Indian Air Force MiG-29 Medium Fighter and Apache attack gunship

Following a period of high tensions with China and a brief clash with Chinese forces in mid-June, which resulted in over 150 Indian casualties, the Indian Air Force has begun to conduct night patrols using two of its most capable combat aircraft from forward basses near the Sino-Indian border. India notably has the advantage of considerably more airbases near the border region than China has, and currently relies on the MiG-29UPG medium fighter and the AH-64E Apache attack helicopter to patrol the area. Group Captain A Rathi, senior fighter pilot at a forward airbase near the border, stated regarding the patrols: “Night operations have an inherent element of surprise. The IAF is fully trained and ready to undertake entire spectrum of operations in any environment with help of modern platforms and motivated personnel.”

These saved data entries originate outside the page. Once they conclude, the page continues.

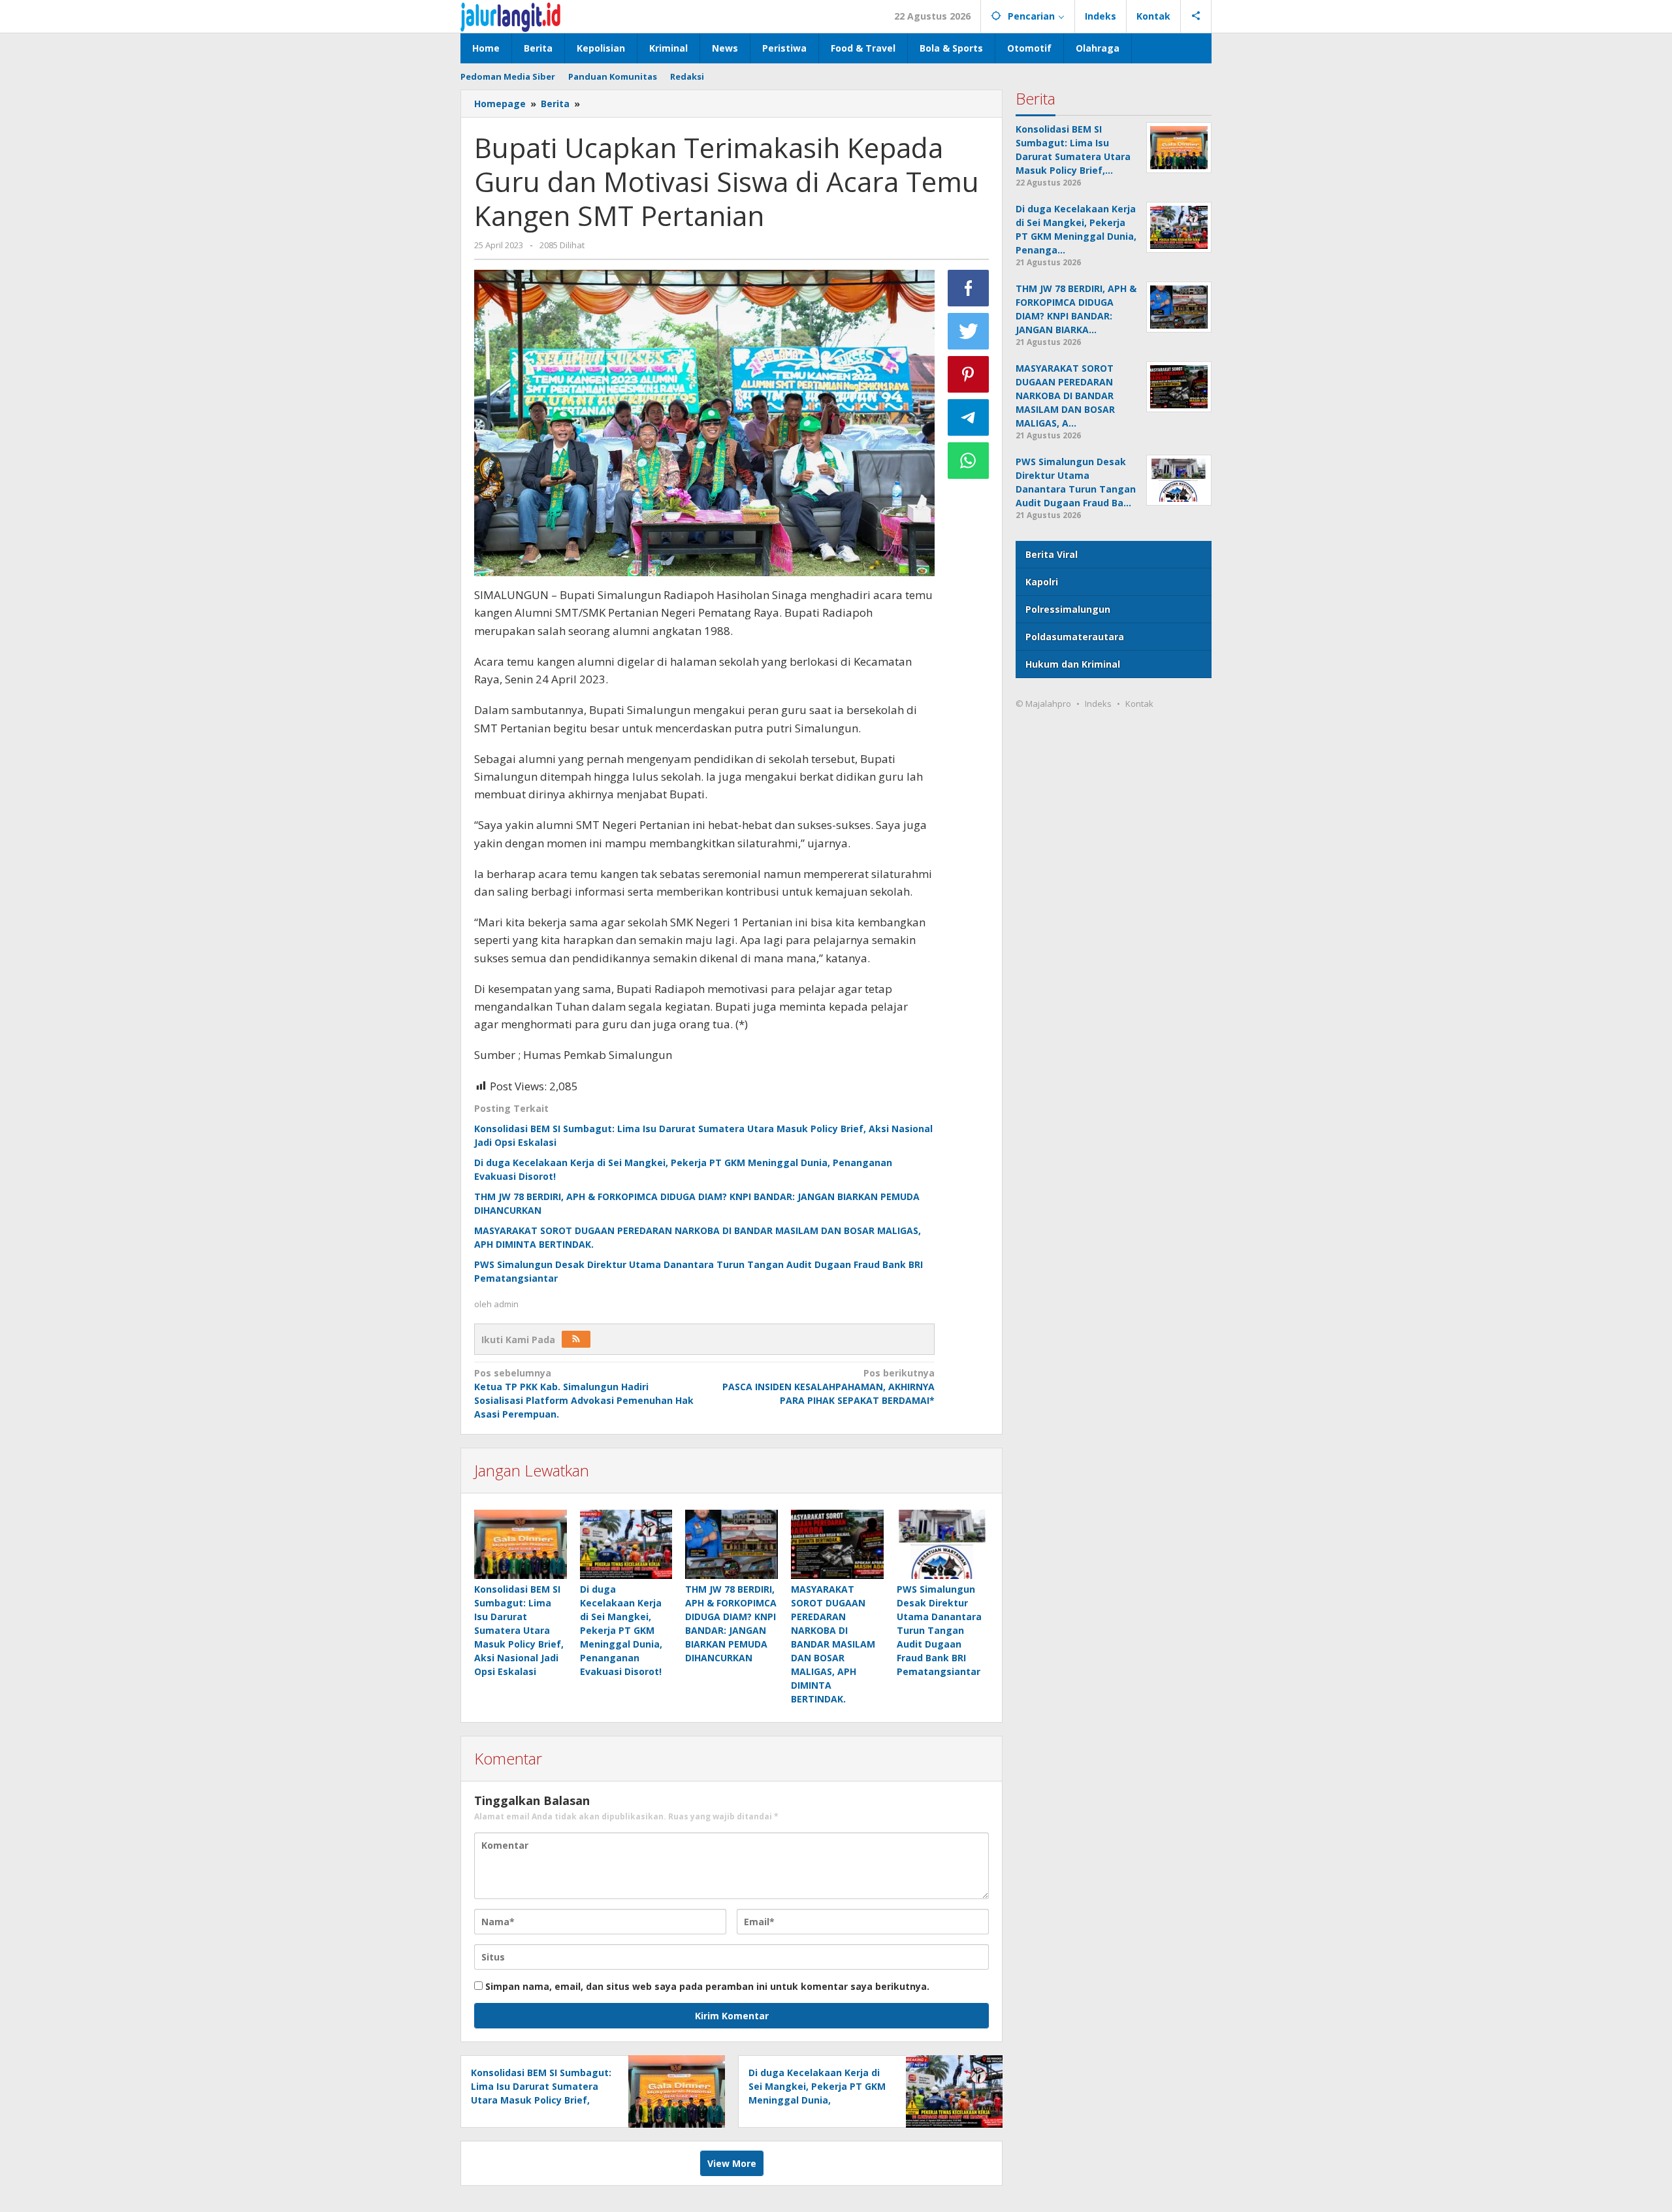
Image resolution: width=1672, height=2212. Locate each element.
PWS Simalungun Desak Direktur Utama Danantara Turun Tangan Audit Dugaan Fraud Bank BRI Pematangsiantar (939, 1630)
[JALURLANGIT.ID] (510, 16)
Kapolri (1041, 582)
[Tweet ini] (968, 331)
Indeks (1098, 703)
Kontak (1139, 703)
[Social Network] (1196, 16)
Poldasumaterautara (1074, 636)
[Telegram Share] (968, 417)
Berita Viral (1051, 554)
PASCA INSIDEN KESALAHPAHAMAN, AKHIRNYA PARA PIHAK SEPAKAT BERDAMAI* (828, 1387)
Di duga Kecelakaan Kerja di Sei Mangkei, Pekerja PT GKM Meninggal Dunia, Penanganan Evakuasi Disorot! (621, 1630)
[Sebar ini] (968, 288)
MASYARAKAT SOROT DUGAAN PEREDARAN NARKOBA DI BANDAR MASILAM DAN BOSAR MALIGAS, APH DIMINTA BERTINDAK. (833, 1644)
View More (731, 2163)
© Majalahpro (1043, 703)
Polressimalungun (1067, 609)
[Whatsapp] (968, 460)
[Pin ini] (968, 374)
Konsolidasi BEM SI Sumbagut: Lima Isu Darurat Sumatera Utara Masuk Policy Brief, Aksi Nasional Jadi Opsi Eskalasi (519, 1630)
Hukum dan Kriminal (1072, 664)
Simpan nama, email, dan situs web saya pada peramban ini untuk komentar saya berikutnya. (707, 1986)
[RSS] (576, 1339)
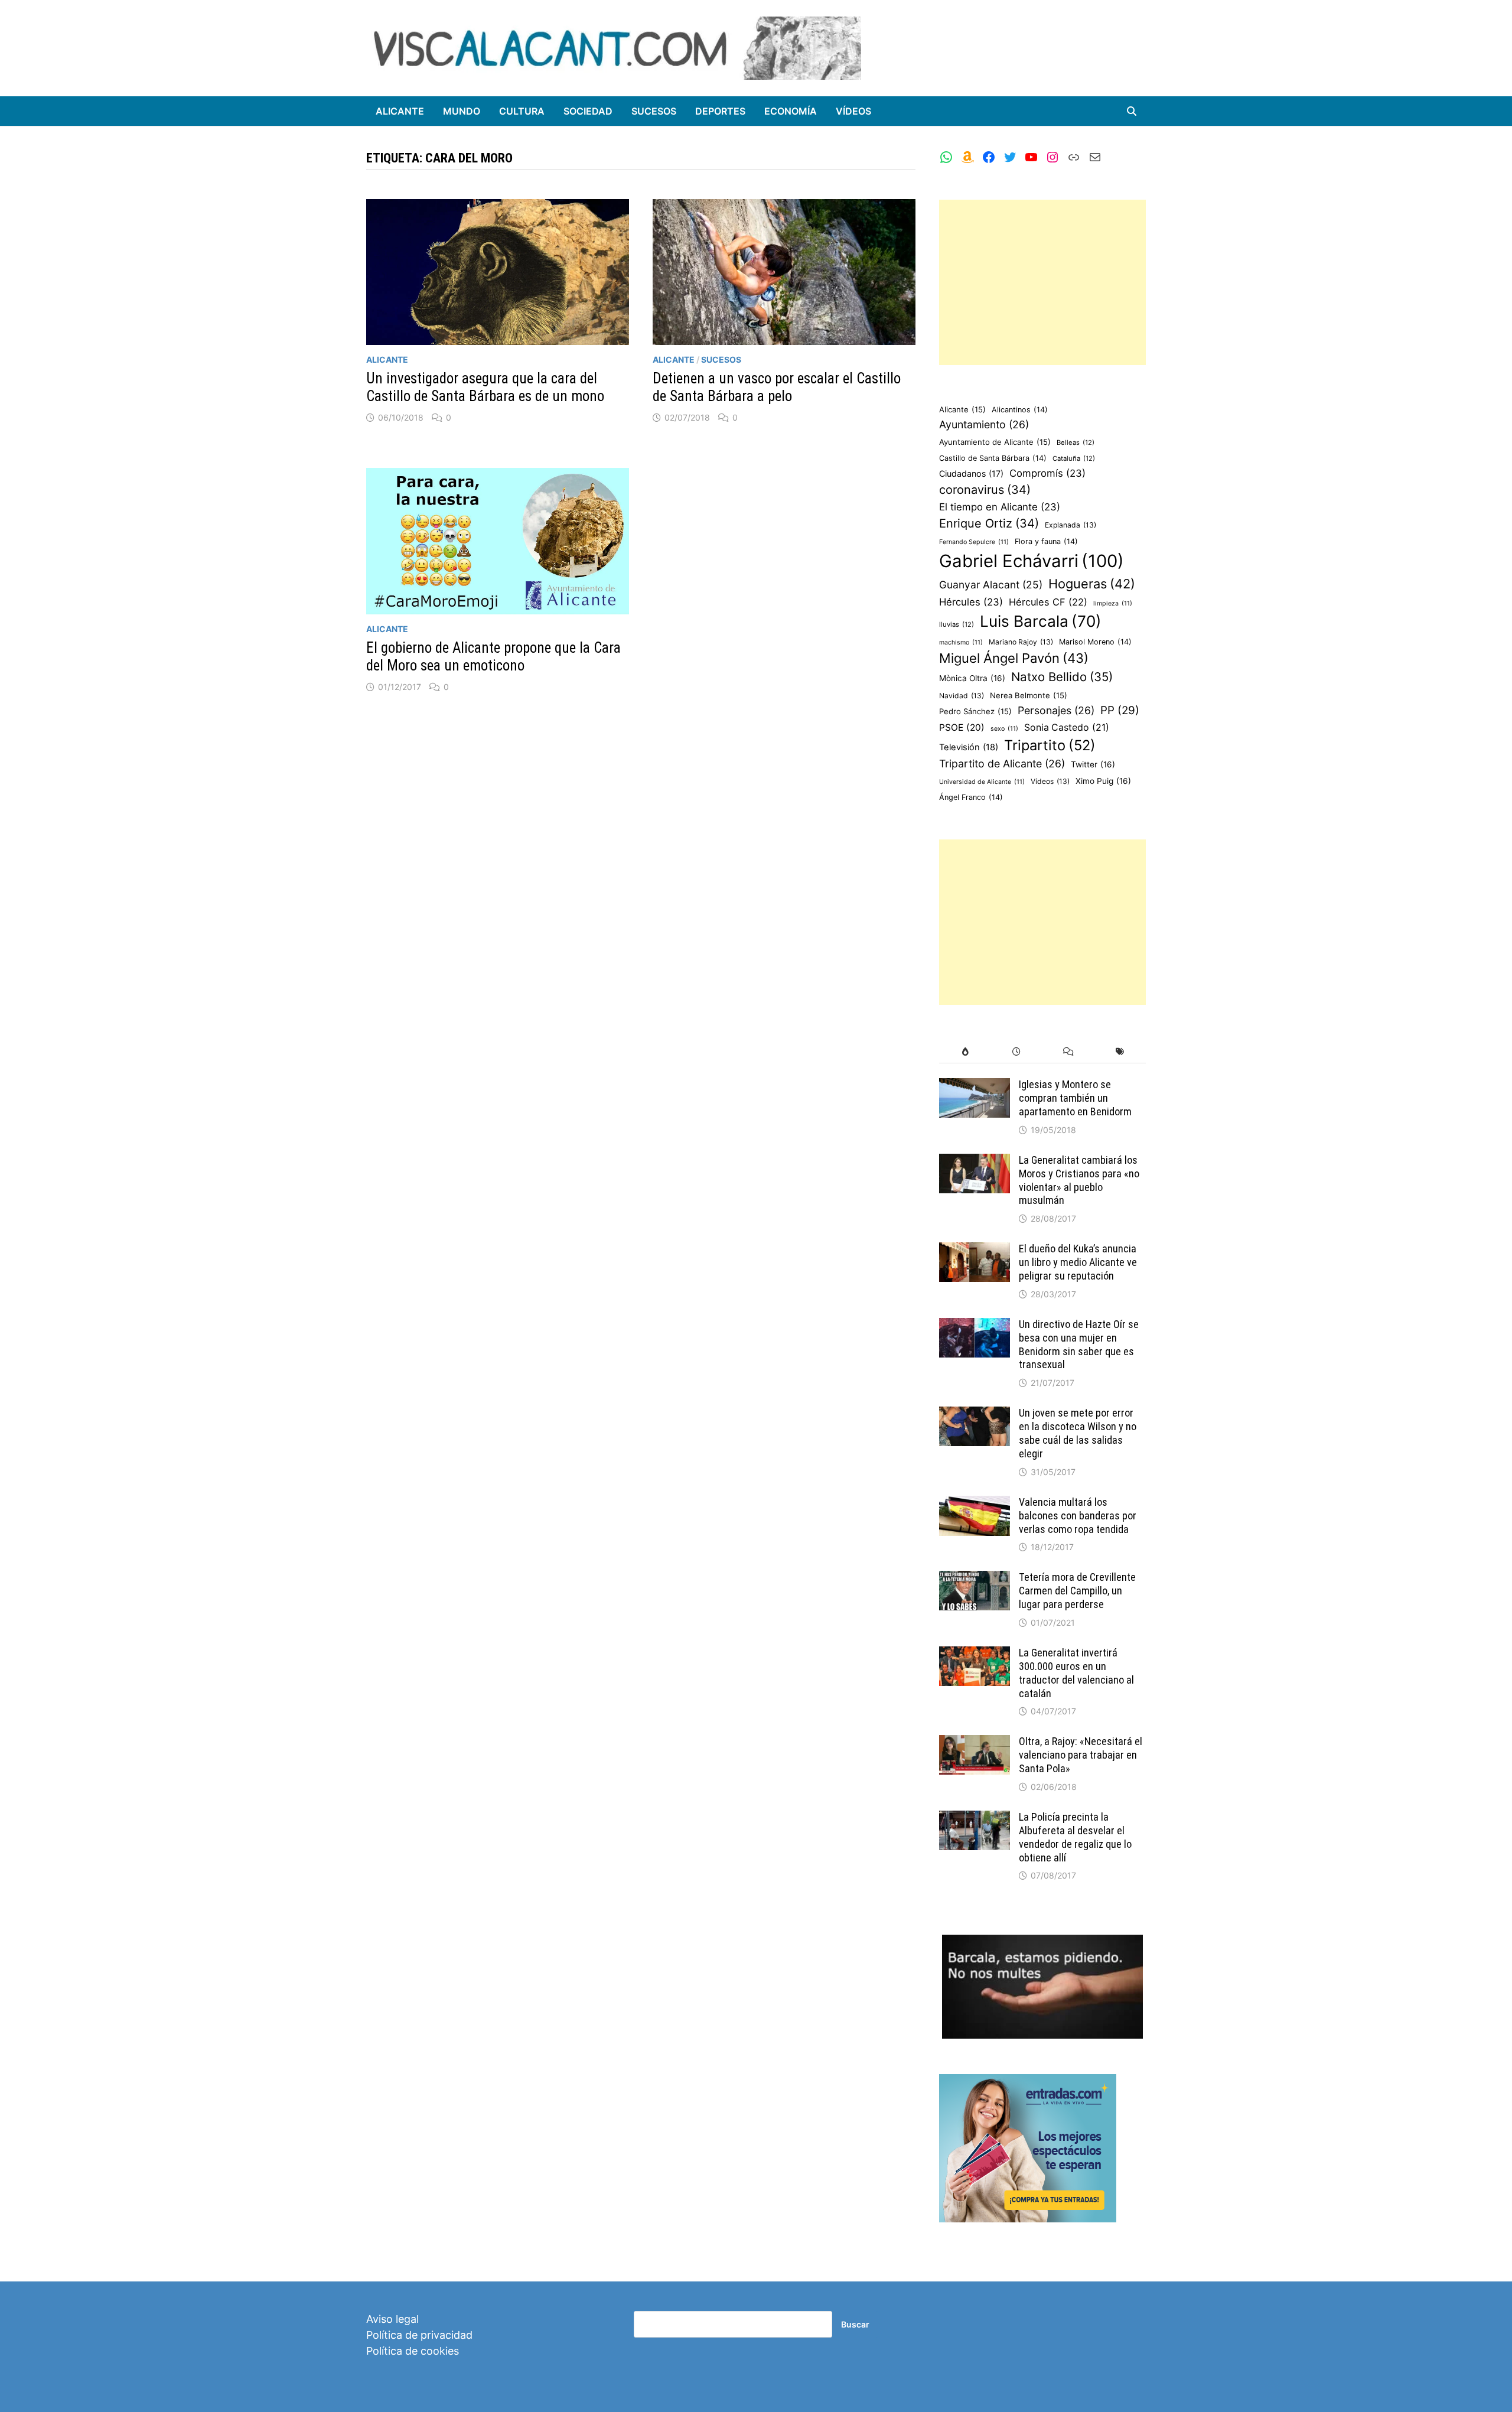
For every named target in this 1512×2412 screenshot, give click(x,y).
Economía (790, 111)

India and China are currently separated by a 3,500 km long Line of Control, which serves as a de-facto border, with territorial disputes still ongoing. India’s small fleet of AH-64E Apache helicopters is notably optimised for high altitude operations, and the aircraft carry considerably more firepower than their Chinese rivals such as the Z-10. The MiG-29 is also better suited to high altitude operations than other Indian fighter classes such as the Rafale, which has a much lower flight ceiling, and the Russian supplied jets are capable of taking off from shorter runways than the heavier and more capable Su-30MKI which is likely why they was chosen for operations near the border. Defences at the border are set to be bolstered by one or more battalions of the S-400 long range surface to air missile system, which Russia has agreed to accelerate the delivery of to support India’s defences.

While China also deploys the S-400 and a number of very high end fighter classes such as the J-20 fifth generation platform, all S-400s and J-20s are deployed near its west coast meaning its Western Theatre Command which faces India is much less well defended. China’s deployment of J-16 fighters, however, can potentially pose a serious threat to Indian forces with the aircraft fielding advanced PL-15 long range air to air missiles, powerful AESA radars and stealth coatings which provide multiple advantages over the MiG-29. India for its part is considering augmenting its MiG-29s with the MiG-35 next generation fighter, which would likely replace the older jets in frontline deployments near the border and are similarly optimised for operations in such a theatre.